SIXTH: The name and mailing address of the incorporator is: Paul G.
Ekstrom, 1720 North First Street, San Jose, CA 95112.
The powers of the incorporator are to terminate upon the filing of this
certificate of incorporation. The names and mailing addresses of the persons who
are to serve as directors until the first annual meeting of stockholders or
until their successors are elected and qualified are:
SEVENTH: The liability of the directors of the corporation, both to the
corporation and to its stockholders, for monetary damages, including liability
for breach of fiduciary duty, shall be eliminated to the fullest extent
permissible under Delaware law, as such law currently exists and as it may be
amended in the future.
The corporation shall indemnify any person who is or was a party or is
threatened to be made a party to any proceeding by reason of the fact that such
person is or was an agent of the corporation, to the fullest extent permitted by
Section 145 of the Delaware General Corporation Law. The corporation is
authorized to provide indemnification of agents for breach of duty to the
corporation and its stockholders through bylaw provisions or through agreements
with the agents, or both, in excess of the indemnification otherwise permitted
by Delaware law.
EIGHTH: The board of directors is authorized to make, alter or repeal
the bylaws of the corporation.
NINTH: The corporation reserves the right to amend, alter, change or
repeal any provision contained in this certificate of incorporation, in the
manner now or hereafter prescribed by statute.
TENTH: Stockholders may not take action by written consent without a
meeting. The procedures and requirements of any such meeting, including notice,
quorum and voting requirements, are established by the corporation's bylaws.

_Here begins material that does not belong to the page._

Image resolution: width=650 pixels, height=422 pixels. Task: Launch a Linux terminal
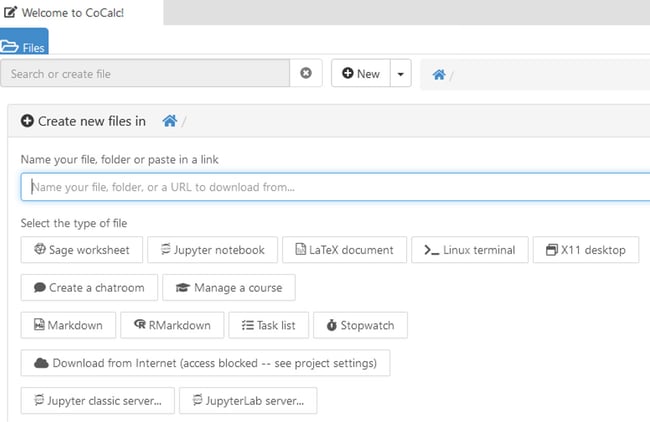click(470, 250)
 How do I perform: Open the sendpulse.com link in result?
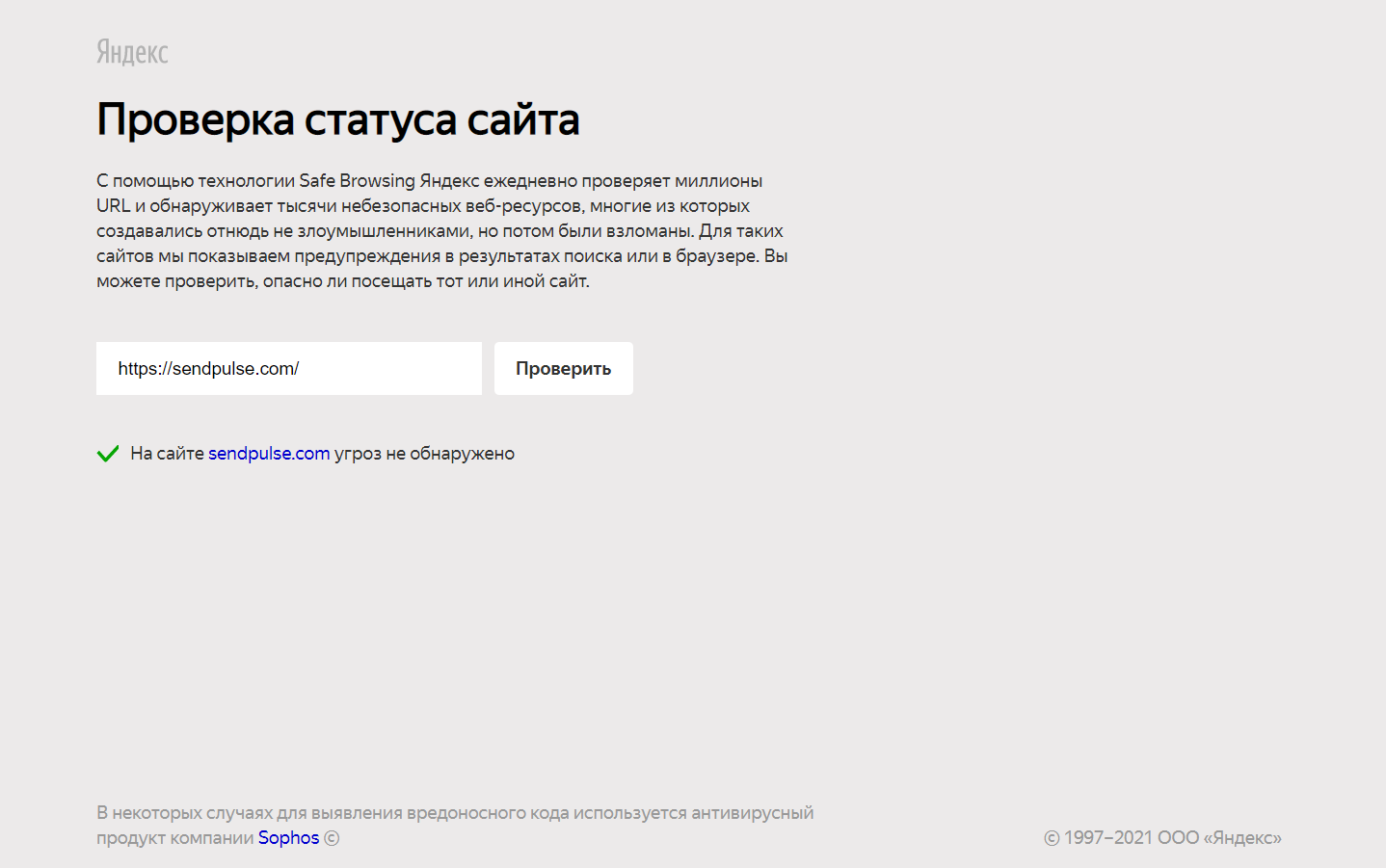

ELEVENTH: At all elections of directors of the corporation, each holder
of stock shall be entitled to as many votes as shall equal the number of votes
which (except for this provision as to cumulative voting) such holder would be
entitled to cast for the election of directors with respect to such holder's
shares of stock multiplied by the number of directors to be elected by such
holder, and such holder may cast all of such votes for a single director or may
distribute them among the number to be voted for, or for any two (2) or more of
them as such holder may see fit.
TWELFTH: Vacancies on the board of directors occurring by reason of the
removal of a director or directors may be filled only by vote of the
stockholders.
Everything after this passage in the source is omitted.